■ What the task asks ■
Rescale the coordinates in the answers to the records below by multiplying each one by 1.45 and rounding to the nearest whole number, with halves rounded up. Reproduce every line, requests included, leave the numbers in the requests unchanged, and omit the pictures.

..........

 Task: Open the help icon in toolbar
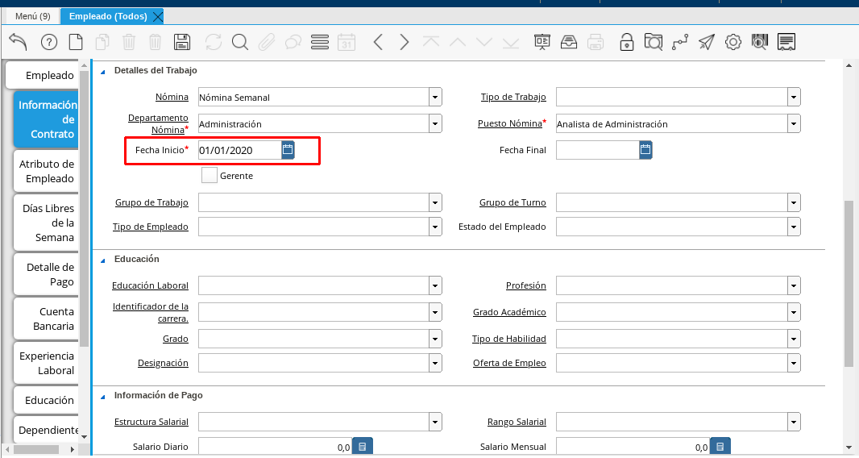pyautogui.click(x=48, y=42)
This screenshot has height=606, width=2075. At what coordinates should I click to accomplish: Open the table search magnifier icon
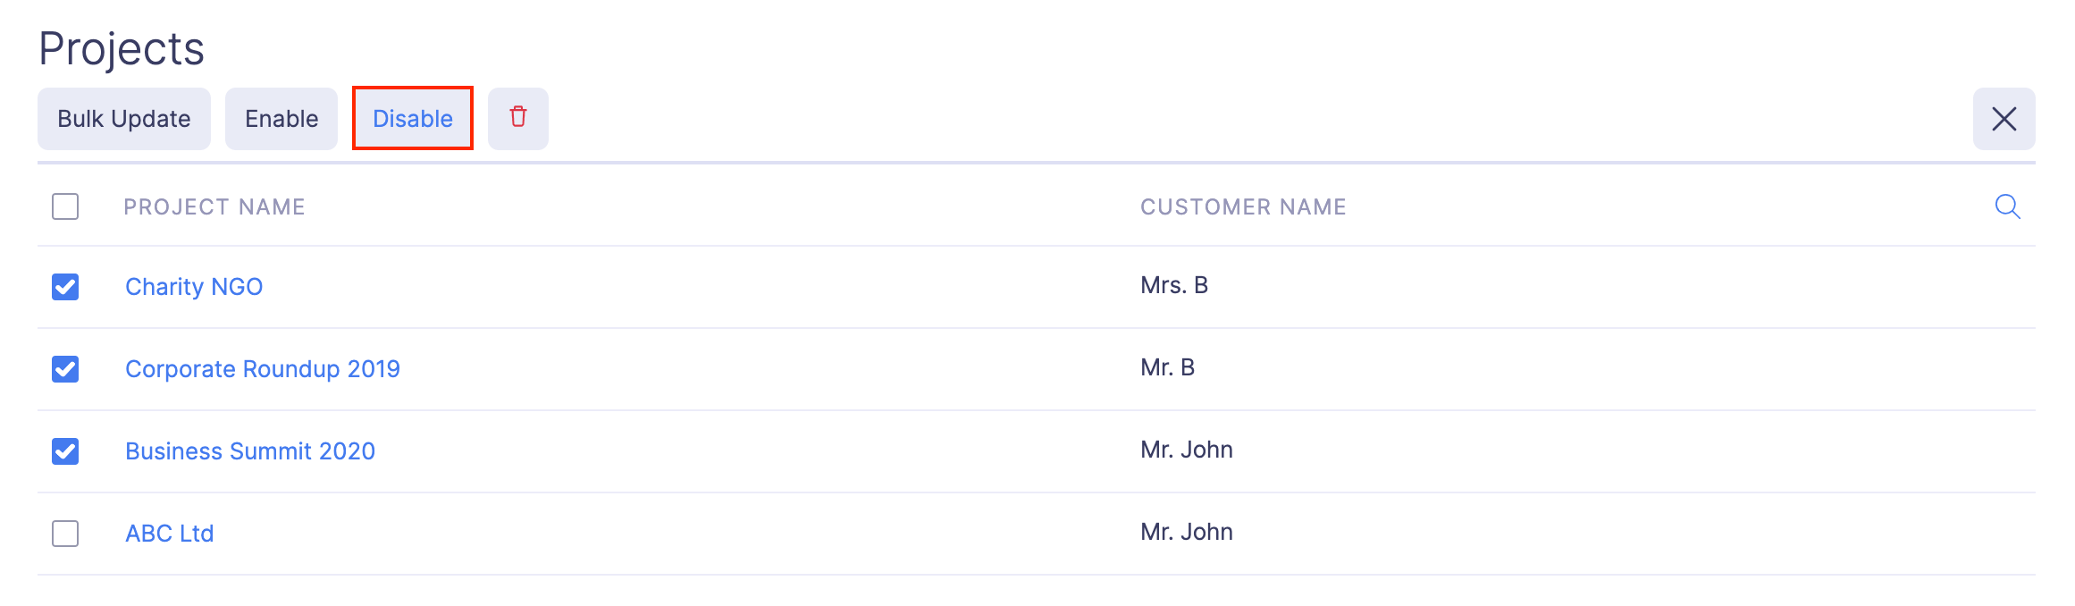coord(2007,206)
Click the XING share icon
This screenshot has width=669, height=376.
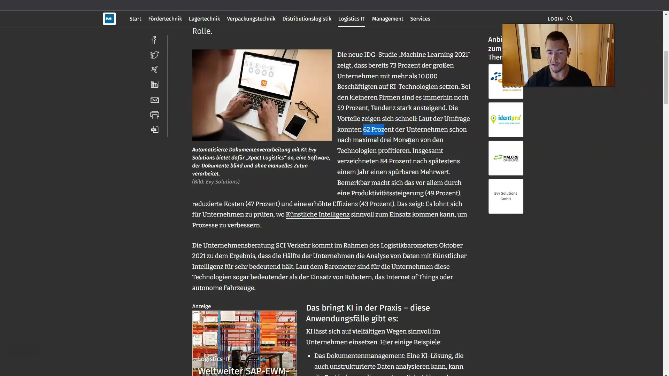pos(154,70)
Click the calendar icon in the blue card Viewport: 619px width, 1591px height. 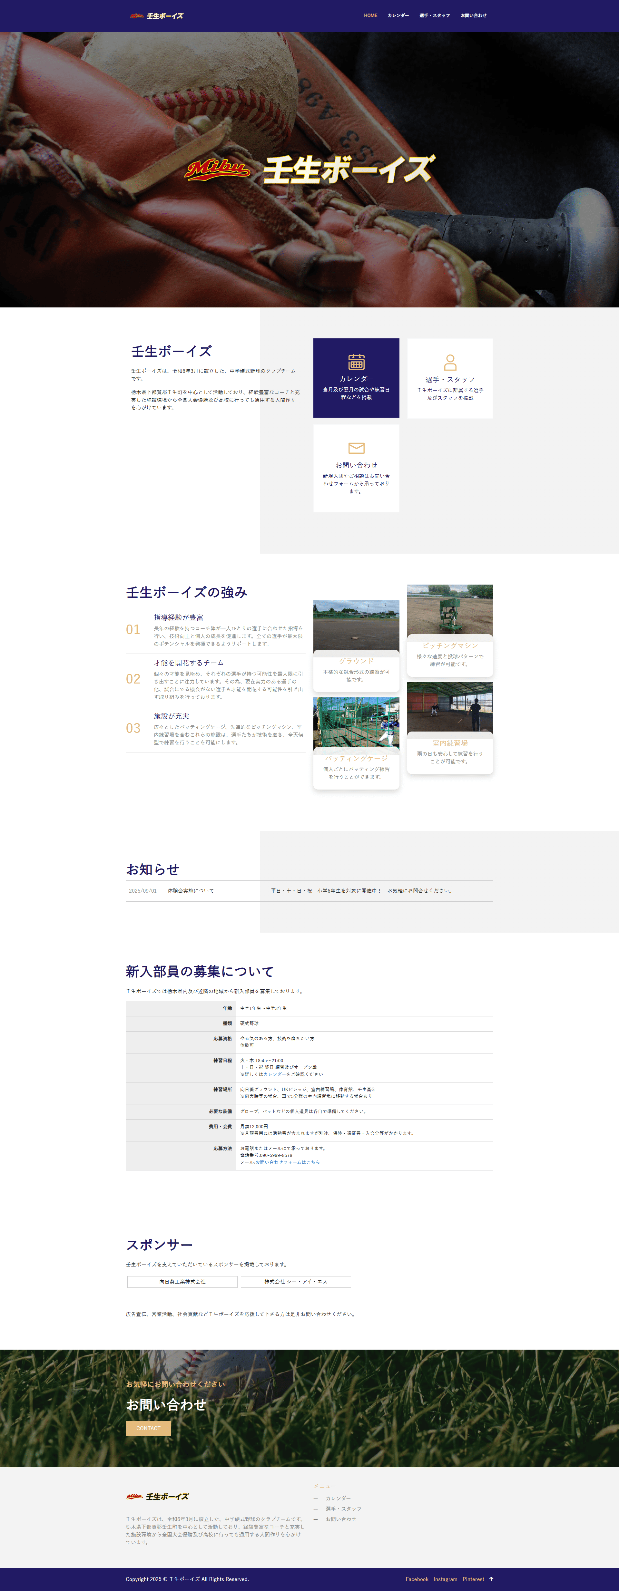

..........

■ Response below ■
 Task: Open the help icon in toolbar
pyautogui.click(x=70, y=61)
This screenshot has height=606, width=2075. At what coordinates should I click to accomplish: Open the table search magnifier icon
coord(2910,299)
Click the XING share icon
This screenshot has width=669, height=376.
pos(223,102)
Click the calendar icon in the blue card Viewport: 619px width, 1591px height. 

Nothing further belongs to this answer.